### MATERIAL TO PROCESS
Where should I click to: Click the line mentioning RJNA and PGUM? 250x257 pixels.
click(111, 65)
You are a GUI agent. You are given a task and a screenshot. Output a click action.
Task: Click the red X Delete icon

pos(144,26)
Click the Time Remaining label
==
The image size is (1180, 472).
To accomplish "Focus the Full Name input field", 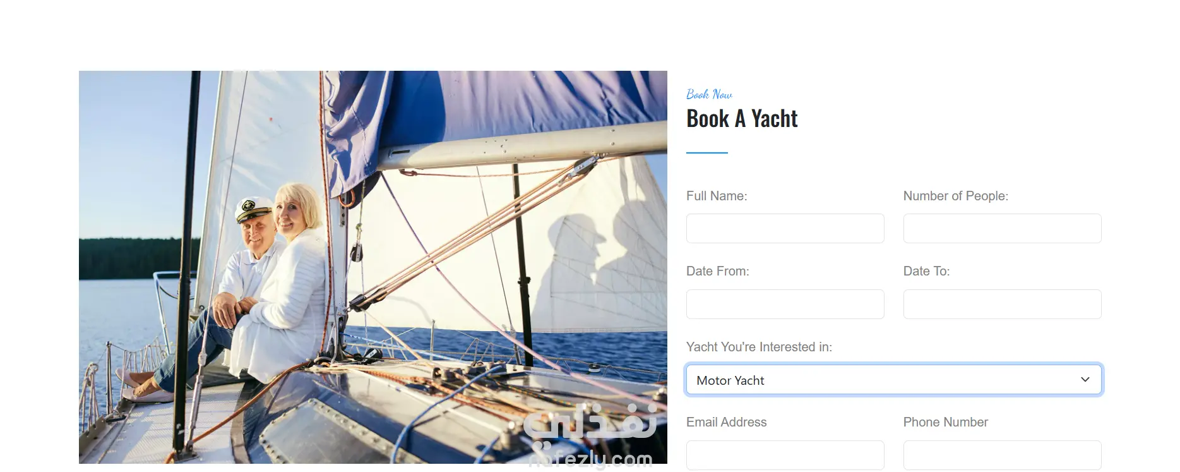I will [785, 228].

### REQUIREMENT
Return the items from the line with "Where should I" to the line with "Click the Time Remaining label", reproducing them verbatim.

### SOLUTION TO THIS EXERCISE
Where should I click to: Click the line mentioning RJNA and PGUM? 250x257 pixels.
click(111, 65)
You are a GUI agent. You are given a task and a screenshot. Output a click action.
Task: Click the red X Delete icon

pos(144,26)
Click the Time Remaining label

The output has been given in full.